Naturally occurring inhibitors of calcium crystal formation in the urine include citrate, nephrocalcin, uropontin, and magnesium. Of these, only citrate and magnesium levels are routinely measured; low levels of citrate are treated as a cause of calcium stone disease. It follows that the risk of calcium nephrolithiasis is the result of the interplay between the supersaturated state and the level of urinary inhibitors.16
Hypercalciuria and calcium oxalate stones
Calcium oxalate stones begin as crystals that form on the surface of the renal papillae over collections of suburothelial calcium phosphate particles called Randall plaque.17 The driving force for calcium oxalate overgrowth on plaque is calcium oxalate supersaturation, which is strongly linked to high urinary calcium excretion. The fraction of papillary surface covered by plaque in patients with idiopathic calcium oxalate stones correlates directly with the urine calcium level and inversely with urine volume and pH.18
Most patients with calcium oxalate stones have hypercalciuria (defined as 24-hour urinary calcium excretion > 300 mg in men, > 250 mg in women, or > 4 mg/kg in men or women).
Hypercalciuria can be idiopathic
Hypercalciuria can occur in primary hyperparathyroidism, sarcoidosis, vitamin D excess, corticosteroid treatment, renal tubular acidosis, hyperthyroidism, and malignant neoplasms. If none of these conditions is present, elevated urinary calcium excretion is considered idiopathic.

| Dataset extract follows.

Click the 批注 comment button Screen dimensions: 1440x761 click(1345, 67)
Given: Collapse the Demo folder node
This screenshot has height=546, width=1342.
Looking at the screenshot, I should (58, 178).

Some patients with idiopathic hypercalciuria have a strong family history of hypercalciuria and, likely, a genetic basis for the disease. This condition has been categorized by the presumed site of the primary abnormality:
Absorptive hypercalciuria. Most patients with idiopathic hypercalciuria absorb too much calcium from the intestine. In many of them, 1,25 dihydroxyvitamin D levels are slightly high and serum phosphorous levels are slightly low; the hypothesis is that they produce more 1,25 dihydroxyvitamin D or are more sensitive to it.19 However, Breslau et al20 showed that not all patients with idiopathic hypercalciuria have absorptive hypercalciuria mediated by 1,25 dihydroxyvitamin D, which suggests that the intestinal hyperabsorption of calcium has other mechanisms.
Resorptive hypercalciuria occurs if increased bone turnover leads to urinary loss of bone calcium.
Renal leak is due to a primary defect in renal tubular transport that causes loss of calcium into the urine and a secondary increase in intestinal calcium absorption or mobilization from bone.
This categorization is based on measuring fasting and 24-hour urine calcium, urinary calcium responses to a low-calcium diet, and responses to an oral calcium load.21 However, these studies are difficult to do and have been shown to have minimal clinical value.
To reduce calcium in the urine, limit sodium, give thiazides
Idiopathic hypercalciuria is worsened by a diet high in sodium22,23 and animal protein.24 Thiazide diuretics lower urinary calcium excretion and promote mineral retention.25 Therefore, treatment of idiopathic hypercalciuria consists of high fluid intake, dietary sodium restriction, and thiazide diuretics.